The city also includes working spaces connected to production and daily maintenance. Pressing areas, storage cells, kitchens, and utility rooms have been identified in different parts of the complex. Their presence indicates that Kaymakli could support sustained occupation during periods of refuge rather than only brief emergency shelter.
Connections between rooms are carefully staged. Side chambers branch from main routes, while dead ends and narrow connectors help segment circulation. This compartmentalization meant that one part of the network could be isolated without rendering the whole unusable.
Defensive Devices, Ventilation, and Technical Systems
One of the most distinctive architectural elements of Kaymakli is the circular stone door. These large disk-shaped slabs were positioned at strategic corridor entrances and could be rolled into place to block passage. Their dimensions, thickness, and weight made them effective barriers within already constricted routes. Small central openings in some examples may have allowed observation, communication, or limited airflow.
The defensive system did not rely on monumental walls but on geometry. Narrow passages, sharp turns, descending slopes, and compartmentalized levels slowed movement and favored inhabitants familiar with the layout. The underground plan itself functioned as a protective mechanism.
Ventilation was essential to habitability. Vertical shafts cut through multiple levels introduced air and sometimes connected with the surface. These shafts also served as communication lines and, in certain cases, may have assisted access to water sources. Their placement demonstrates technical understanding of airflow within a deep enclosed system.
Lighting originally depended on portable lamps rather than fixed architectural openings. As a result, chambers were designed without the need for windows or large exterior apertures. This reinforced concealment and structural continuity while increasing dependence on organized internal movement.

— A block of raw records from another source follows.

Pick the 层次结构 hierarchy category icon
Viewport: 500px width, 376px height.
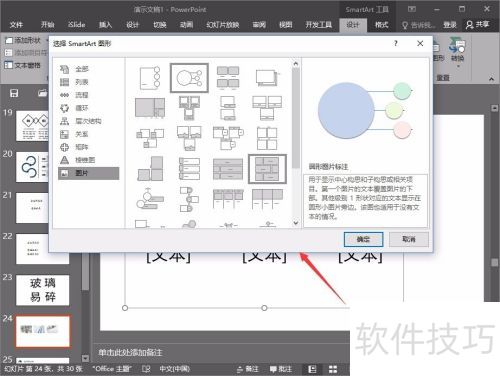(64, 121)
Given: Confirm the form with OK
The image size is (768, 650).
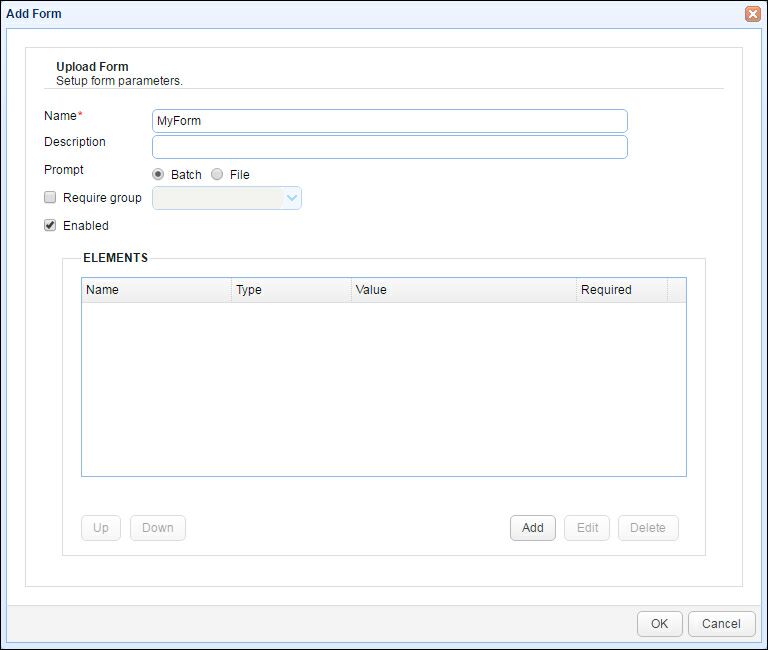Looking at the screenshot, I should point(659,624).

Water management was equally important. Some wells or shafts were likely integrated into the underground network, allowing occupation without immediate surface exposure. In a defensive context, secure access to water would have been critical.
Modifications, Present Readability, and Conservation
Kaymakli is a cumulative architecture shaped by repeated adaptation. Certain rooms were enlarged, others subdivided, and some corridors re-cut or abandoned. Variations in finish, section width, and spatial coherence suggest multiple excavation campaigns over long periods. The site should therefore be read as an evolving system rather than a static design.

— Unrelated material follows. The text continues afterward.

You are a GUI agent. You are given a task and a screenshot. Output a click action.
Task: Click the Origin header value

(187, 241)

Modern access has required selective intervention. Paths have been stabilized, lighting introduced, unsafe passages closed, and visitor circulation directed through representative zones. These additions are generally restrained so that the carved spaces remain visually dominant. Large portions of the total network remain inaccessible because of fragility, complexity, or conservation priorities.

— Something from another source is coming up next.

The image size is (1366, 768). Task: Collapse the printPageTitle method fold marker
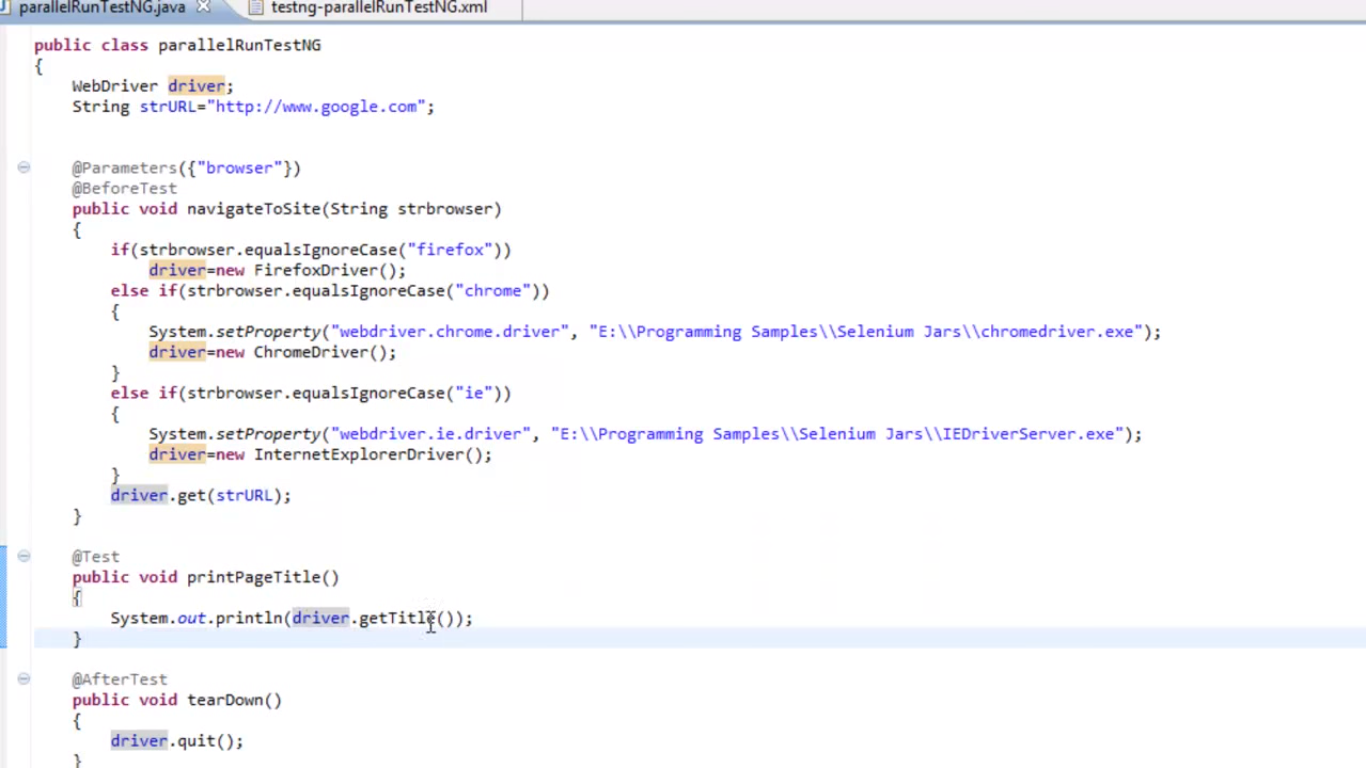pyautogui.click(x=24, y=557)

Preservation challenges are primarily structural and environmental. Tuff can deteriorate through moisture fluctuation, vibration, and constant abrasion from visitors. Floors become polished, edges wear down, and local microclimates may change with heavy traffic. Conservation therefore depends on monitoring humidity, limiting overcrowding, reinforcing vulnerable sectors, and controlling routes through the monument.
The architectural significance of Kaymakli lies in the successful conversion of a geological formation into a fully integrated subterranean habitat. Storage, circulation, defense, ventilation, and temporary residence were all accommodated within a continuous carved structure whose coherence emerges from function rather than visual monumentality.